# [Exercise goal]
A single figure is required: the number of lines in the data below that hold the word "will".

┌──

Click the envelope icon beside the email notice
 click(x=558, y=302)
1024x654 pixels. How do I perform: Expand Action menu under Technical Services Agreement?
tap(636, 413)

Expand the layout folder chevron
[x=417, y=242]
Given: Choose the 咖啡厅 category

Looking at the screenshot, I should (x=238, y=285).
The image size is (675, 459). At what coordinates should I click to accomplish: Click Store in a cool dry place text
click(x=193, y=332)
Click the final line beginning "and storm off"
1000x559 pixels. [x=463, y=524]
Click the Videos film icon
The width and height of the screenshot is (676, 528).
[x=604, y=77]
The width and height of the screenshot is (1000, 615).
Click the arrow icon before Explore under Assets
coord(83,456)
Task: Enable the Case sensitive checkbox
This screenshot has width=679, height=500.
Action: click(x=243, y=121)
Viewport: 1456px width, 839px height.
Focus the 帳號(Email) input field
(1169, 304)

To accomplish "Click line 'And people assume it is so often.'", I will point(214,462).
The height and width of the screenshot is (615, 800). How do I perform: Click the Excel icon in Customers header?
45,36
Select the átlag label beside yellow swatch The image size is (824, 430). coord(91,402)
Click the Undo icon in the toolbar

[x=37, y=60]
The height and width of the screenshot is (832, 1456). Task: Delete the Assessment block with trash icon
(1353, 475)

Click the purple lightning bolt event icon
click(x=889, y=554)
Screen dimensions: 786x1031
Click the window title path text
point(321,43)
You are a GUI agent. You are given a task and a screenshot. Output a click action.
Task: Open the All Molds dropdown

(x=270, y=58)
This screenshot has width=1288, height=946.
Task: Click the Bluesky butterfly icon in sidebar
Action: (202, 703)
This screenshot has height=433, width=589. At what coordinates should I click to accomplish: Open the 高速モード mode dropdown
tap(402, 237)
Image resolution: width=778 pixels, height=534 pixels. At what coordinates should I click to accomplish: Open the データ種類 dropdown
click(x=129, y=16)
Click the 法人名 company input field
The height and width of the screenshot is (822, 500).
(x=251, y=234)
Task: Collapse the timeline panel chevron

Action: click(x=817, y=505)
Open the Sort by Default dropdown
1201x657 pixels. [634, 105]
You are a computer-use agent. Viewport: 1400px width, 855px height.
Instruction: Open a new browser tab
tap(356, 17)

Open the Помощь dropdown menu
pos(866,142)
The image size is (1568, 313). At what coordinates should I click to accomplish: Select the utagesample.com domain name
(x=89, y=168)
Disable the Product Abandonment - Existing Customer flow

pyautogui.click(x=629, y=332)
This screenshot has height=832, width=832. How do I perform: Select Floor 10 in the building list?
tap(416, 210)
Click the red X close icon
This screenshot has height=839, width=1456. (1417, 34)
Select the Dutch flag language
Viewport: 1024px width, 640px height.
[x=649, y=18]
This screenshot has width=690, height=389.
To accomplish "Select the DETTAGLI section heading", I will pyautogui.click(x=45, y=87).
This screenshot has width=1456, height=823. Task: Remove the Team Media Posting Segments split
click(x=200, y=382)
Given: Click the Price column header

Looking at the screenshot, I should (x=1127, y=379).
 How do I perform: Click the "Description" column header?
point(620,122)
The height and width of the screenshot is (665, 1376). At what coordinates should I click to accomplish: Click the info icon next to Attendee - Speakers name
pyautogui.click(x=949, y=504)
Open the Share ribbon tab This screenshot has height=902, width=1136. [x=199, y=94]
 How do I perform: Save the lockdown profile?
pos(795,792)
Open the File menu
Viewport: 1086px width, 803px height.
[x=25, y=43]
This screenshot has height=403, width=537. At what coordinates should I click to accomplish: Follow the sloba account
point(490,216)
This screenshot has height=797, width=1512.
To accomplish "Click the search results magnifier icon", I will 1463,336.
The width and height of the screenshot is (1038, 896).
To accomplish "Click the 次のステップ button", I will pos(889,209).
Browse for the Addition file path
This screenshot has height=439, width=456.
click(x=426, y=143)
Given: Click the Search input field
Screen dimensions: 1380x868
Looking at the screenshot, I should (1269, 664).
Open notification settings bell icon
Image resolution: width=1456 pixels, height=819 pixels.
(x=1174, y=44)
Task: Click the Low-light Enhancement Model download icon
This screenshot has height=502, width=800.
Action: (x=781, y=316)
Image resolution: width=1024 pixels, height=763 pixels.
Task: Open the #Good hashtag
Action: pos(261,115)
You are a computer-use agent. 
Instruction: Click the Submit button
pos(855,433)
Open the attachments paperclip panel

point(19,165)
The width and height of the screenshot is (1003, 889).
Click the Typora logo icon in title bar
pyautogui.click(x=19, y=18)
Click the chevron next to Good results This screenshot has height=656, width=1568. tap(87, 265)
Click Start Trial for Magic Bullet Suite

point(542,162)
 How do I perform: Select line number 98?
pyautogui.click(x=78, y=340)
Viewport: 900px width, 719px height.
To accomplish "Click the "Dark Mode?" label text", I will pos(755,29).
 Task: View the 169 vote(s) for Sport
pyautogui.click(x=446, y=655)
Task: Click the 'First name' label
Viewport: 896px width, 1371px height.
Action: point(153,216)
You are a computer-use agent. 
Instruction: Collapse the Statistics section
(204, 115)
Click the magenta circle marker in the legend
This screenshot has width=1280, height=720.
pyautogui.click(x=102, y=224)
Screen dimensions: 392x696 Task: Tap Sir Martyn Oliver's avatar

└──

# [Result for this task]
5